L’Adepape 13, association qui suit les adolescents sortants de l’aide sociale à l’enfance (ASE), a inauguré ses nouveaux locaux rue du Canada, en présence de la ministre Catherine Vautrin.
Les adolescents esquissent un franc sourire ce 5 juin au matin. Ils accueillent Catherine Vautrin, ministre du Travail, de la Santé, de la Solidarité et des Familles, en visite à Marseille, Isabelle Epaillard, préfète à l’égalité des chances, et Martine Vassal, présidente du Département, dans le local flambant neuf de l’Adepape 13, au 23 rue du Canada (10e).
L’association d’entraide par et pour les sortants de l’aide sociale à l’enfance s’y est installée depuis trois semaines. Ce grand local, plus accessible en transport que celui de la Corniche, bénéficie d’un grand espace jeune doté d’une multitude de services : laverie, salle informatique, salle de bain, cuisine, salon avec télévision et canapés.
Sept jeunes placés en familles d’accueil, en foyer ou tout juste sortis de l’aide sociale à l’enfance (ASE), assis face à ces trois femmes qui en imposent, racontent leurs parcours poignants. Yacine, la vingtaine, termine sa première année à Sciences Po Aix. C’est le deuxième étudiant sortant de l’aide sociale à l’enfance à intégrer la prestigieuse école depuis 1958.
Mais il ne veut pas faire de la politique. « J’aimerais servir comme officier dans l’armée », affirme avec aplomb le jeune ambitieux. En face de lui, Thim, 13 ans, placé depuis l’âge de deux ans, envisage aussi de s’engager dans les forces militaires ou chez les Marins Pompiers de Marseille.

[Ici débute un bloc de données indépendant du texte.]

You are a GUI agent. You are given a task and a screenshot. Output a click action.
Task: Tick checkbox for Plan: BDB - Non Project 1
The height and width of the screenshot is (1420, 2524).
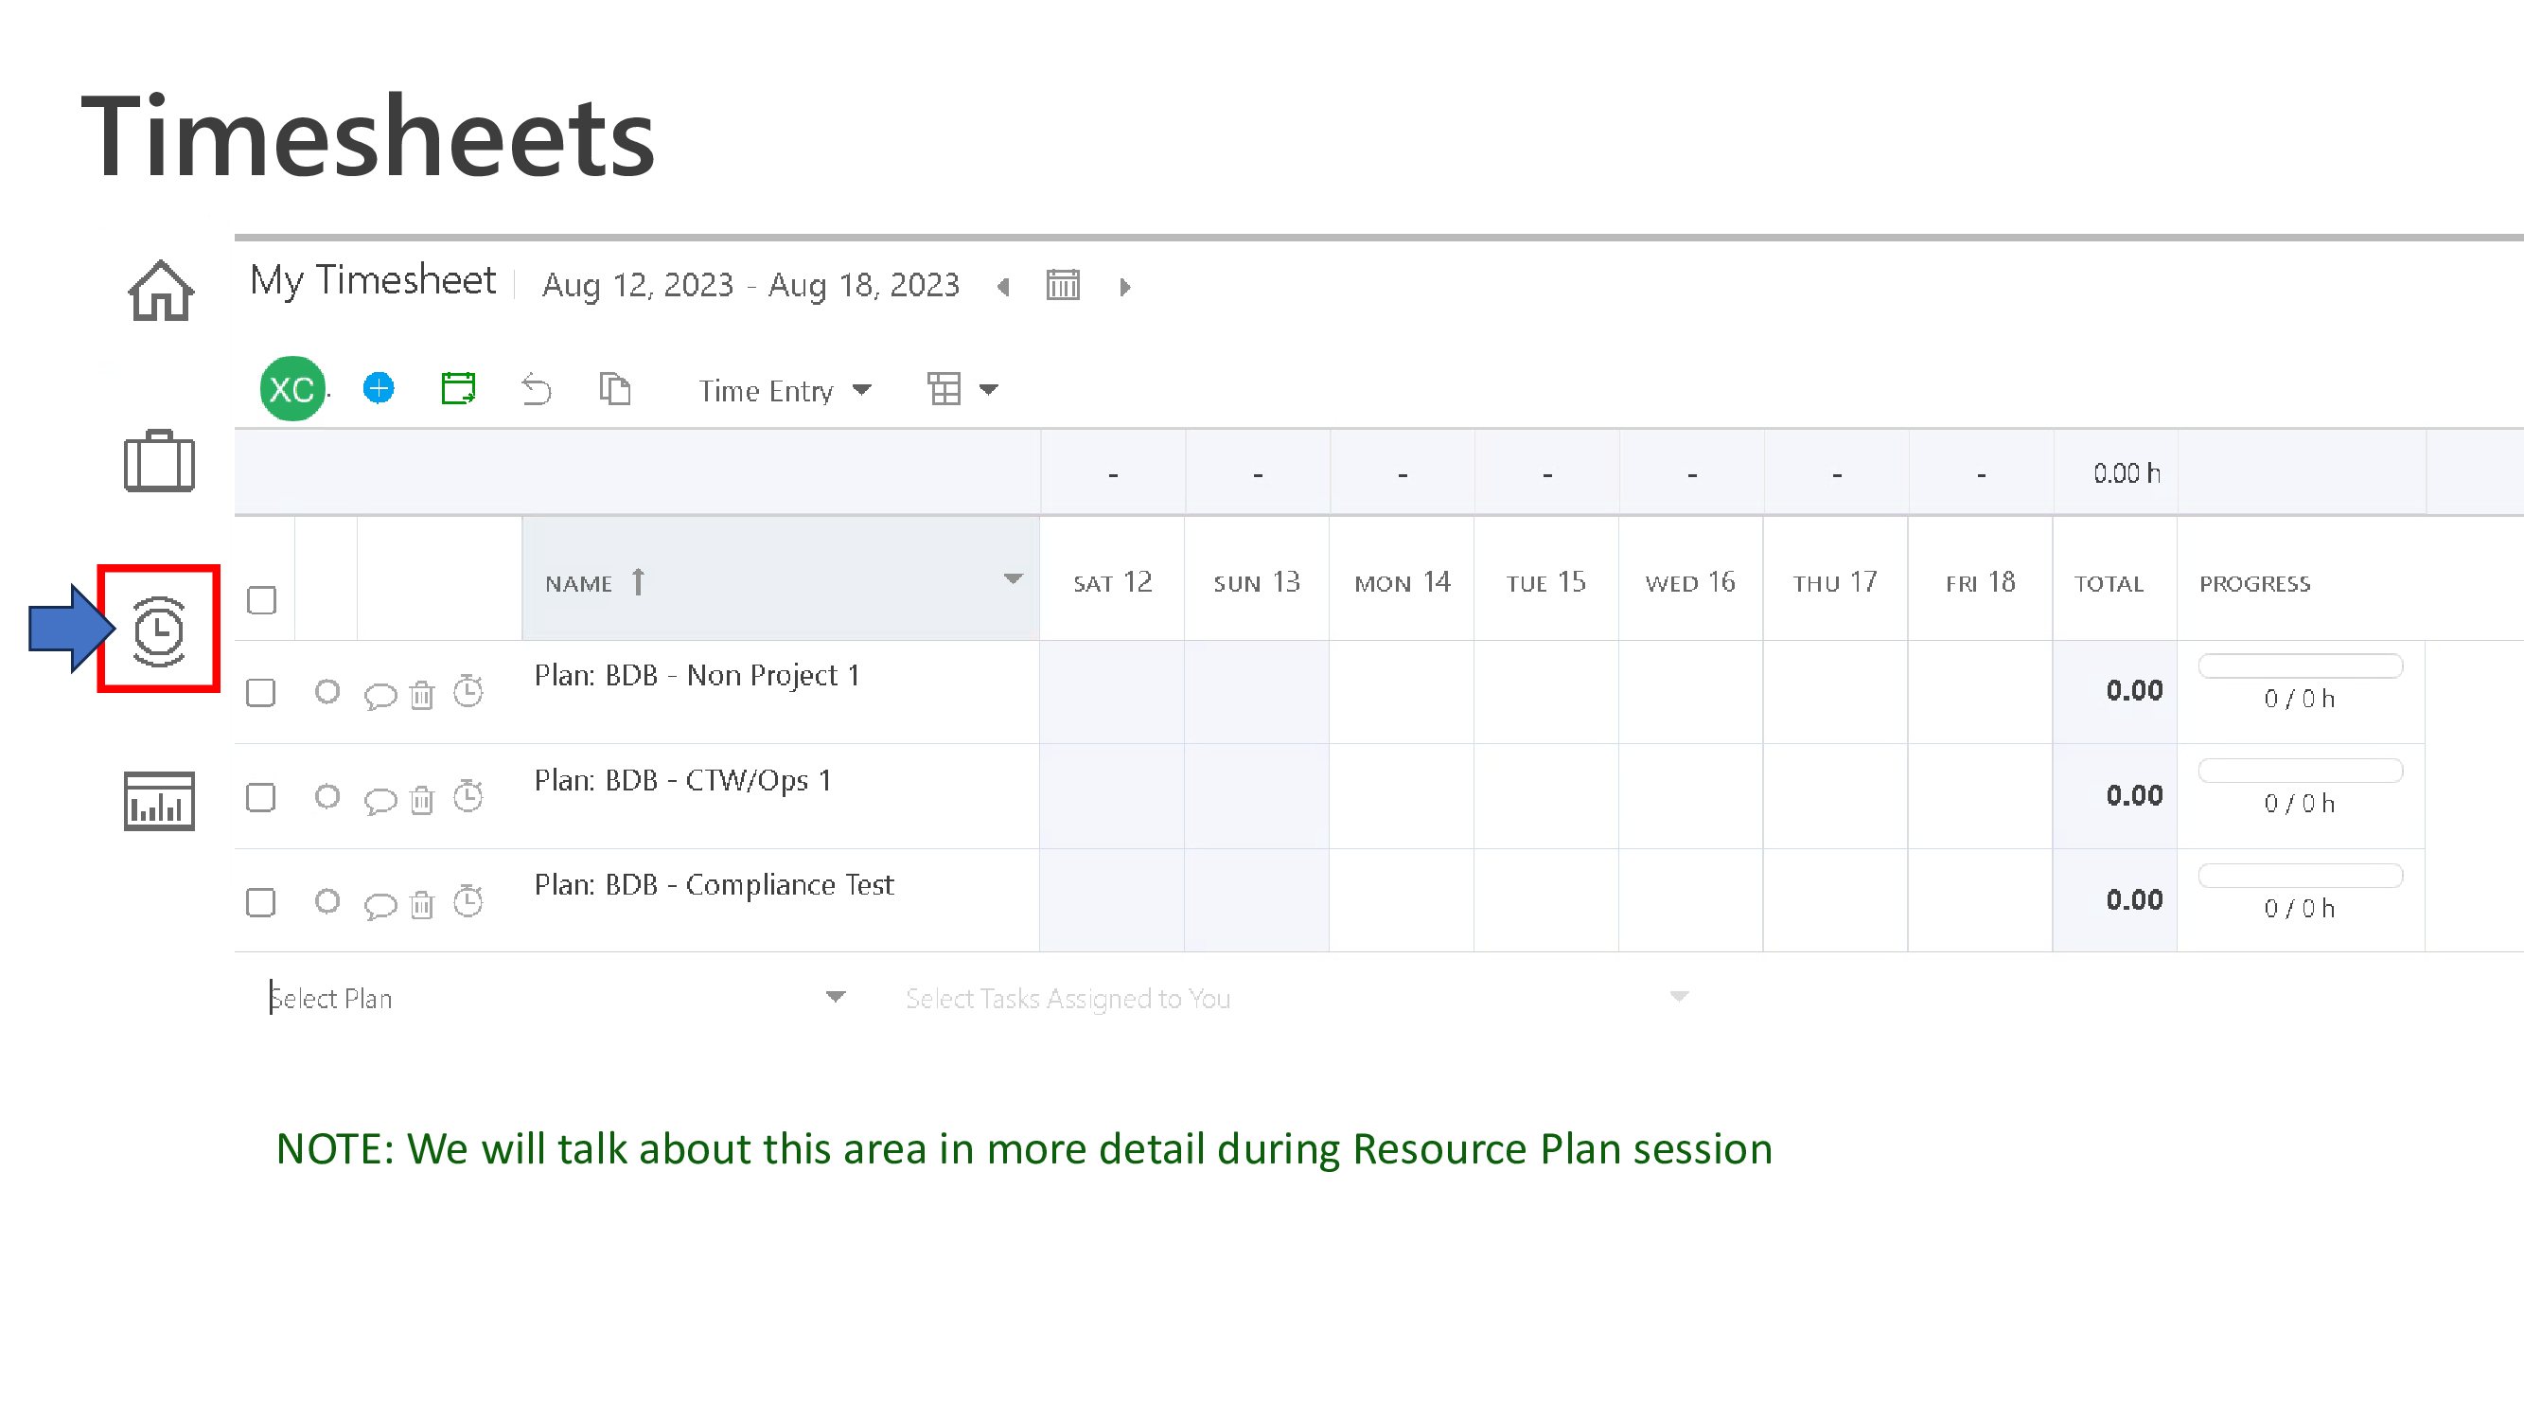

Le décrochage pendant l’adolescence
Pour sa part, Khadija, 17 ans, entend faire des études de droit. Mais il faudra d’abord décrocher le bac dans quelques jours. Et attendre de remonter dans la liste d’attente de ses vœux sur Parcours sup. Si elle espère obtenir la mention très bien, son changement de famille d’accueil en seconde n’a pas facilité sa vie d’adolescente.
Elle aimait encore vivre avec sa « mamie » qui l’a élevée depuis son enfance. Mais à 67 ans, sa grand-mère d’accueil a dû la confier à une autre famille comme la loi l’exige. « Il faut changer ça ! », lance Catherine Vautrin qui prépare un projet de loi pour « augmenter le nombre de familles d’accueil » et assouplir les règles fixées par l’État.
Parfois, les liens avec la famille d’accueil se déchirent « surtout lors de l’adolescence », explique Hamza Bensatem, président de l’Adepape 13. Le cas de Léo, 16 ans, est parlant. Le jeune a quitté sa famille d’accueil à 13 ans pour un foyer car il n’arrivait plus à composer. Il a laissé tomber le collège et n’a pas passé son brevet. Cet abandon le freine aujourd’hui dans sa poursuite d’études.
Les manques de l’aide sociale à l’enfance
Devant des oreilles attentives, les jeunes en profitent pour partager des pistes d’améliorations. « Il y a des manques à l’ASE (…) comme quand on commence des études. On a du mal à obtenir un ordinateur ou à être aidés pour les trajets », souligne Yacine.
C’est l’Adepape 13 qui l’a aidé à s’en procurer un, grâce aux dons des entreprises partenaires : la fondation Vinci, CMA CGM, EDF ou le Crédit Mutuel. L’association aide également les jeunes à préparer le permis de conduire. « Une grande préoccupation chez eux », souligne Hamza Bensatem qui annonce la future installation d’un simulateur de conduite dans le local.
Outre le matériel, les éducateurs aident les minots à faire leurs démarches administratives, trouver un logement, des formations et même à trouver leur voie. Yacine, 13 ans, confié depuis ses huit mois, veut « aider les gens » dans son futur métier. « Quand on donne du bonheur aux gens, on est encore plus heureux soi-même », confie-t-il du bout des lèvres. Un silence plane, laissant une salle troublée par cette jeune leçon d’humanité.